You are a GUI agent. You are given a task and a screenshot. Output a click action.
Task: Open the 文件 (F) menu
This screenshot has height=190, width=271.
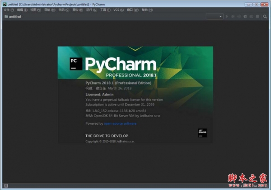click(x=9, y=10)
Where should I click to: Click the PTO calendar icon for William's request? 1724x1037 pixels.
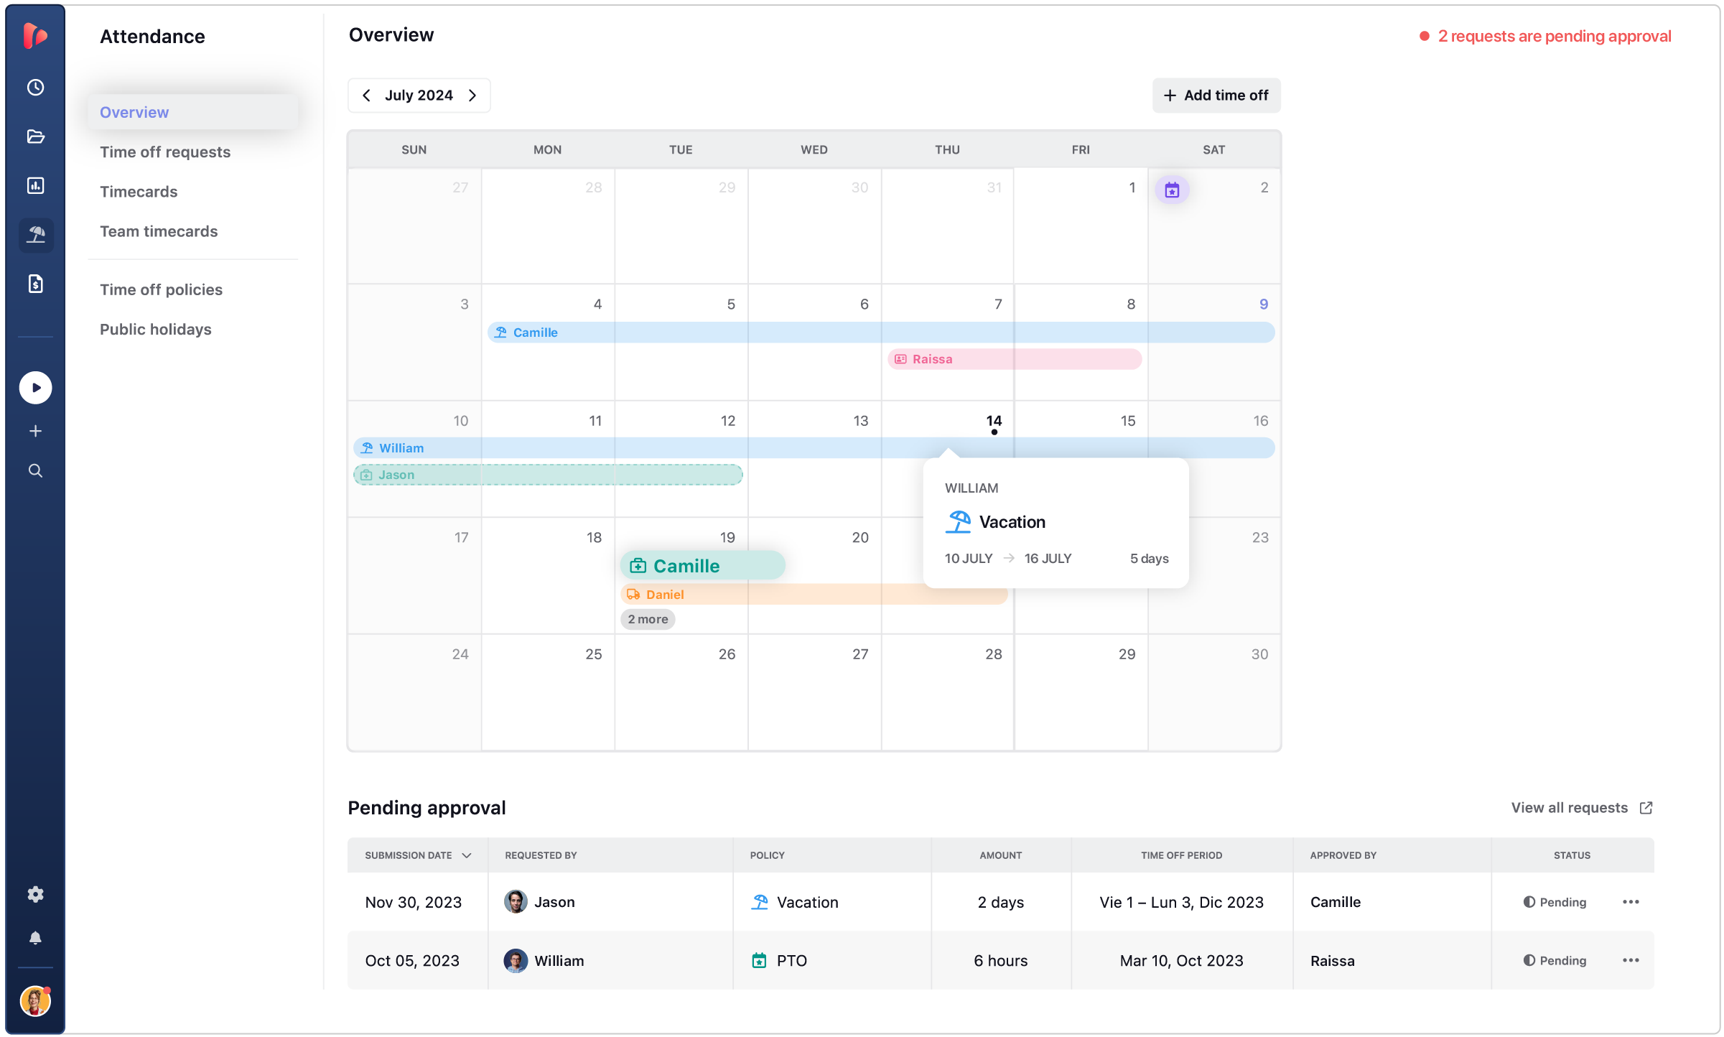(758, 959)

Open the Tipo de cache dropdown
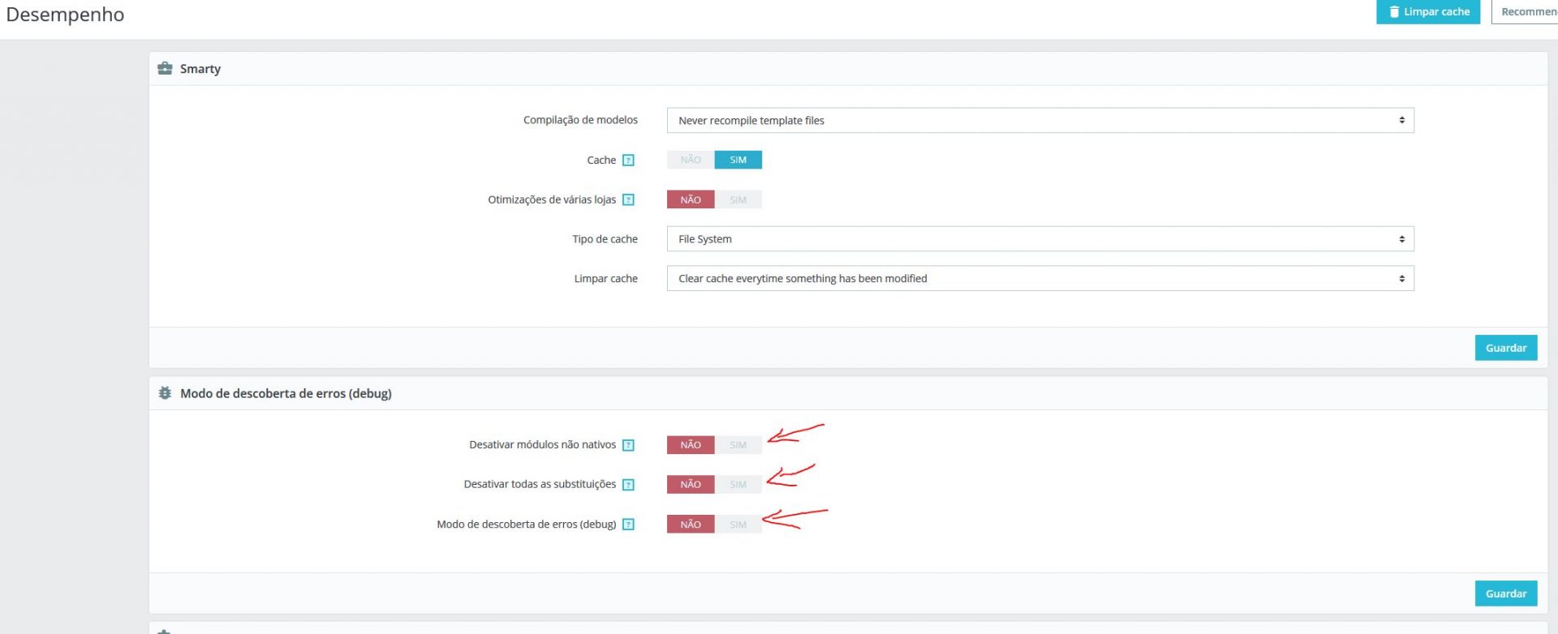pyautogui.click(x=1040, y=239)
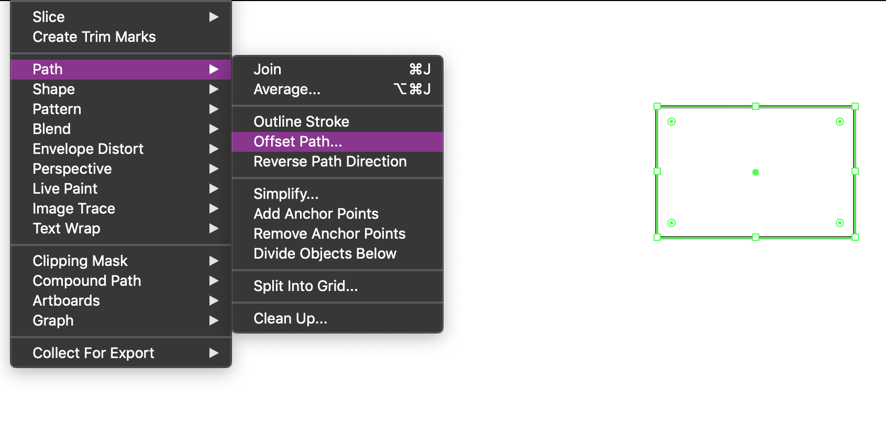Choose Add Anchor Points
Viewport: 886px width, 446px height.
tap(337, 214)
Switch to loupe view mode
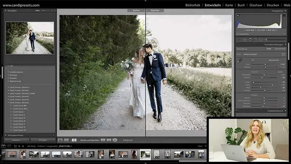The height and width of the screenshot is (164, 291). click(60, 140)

Exercise objective: Reproduce every line above exactly, pictures excluded.

The completed task:
You are a GUI agent. You are given a task and a screenshot. Output a click action.
Task: Open the 文件 (F) menu
This screenshot has height=190, width=271.
click(x=9, y=10)
Where should I click to: Click the PTO calendar icon for William's request? 1724x1037 pixels.
(758, 959)

Open the Tipo de cache dropdown
pyautogui.click(x=1040, y=239)
Choose Add Anchor Points
Viewport: 886px width, 446px height.
tap(337, 214)
Switch to loupe view mode
The height and width of the screenshot is (164, 291). click(60, 140)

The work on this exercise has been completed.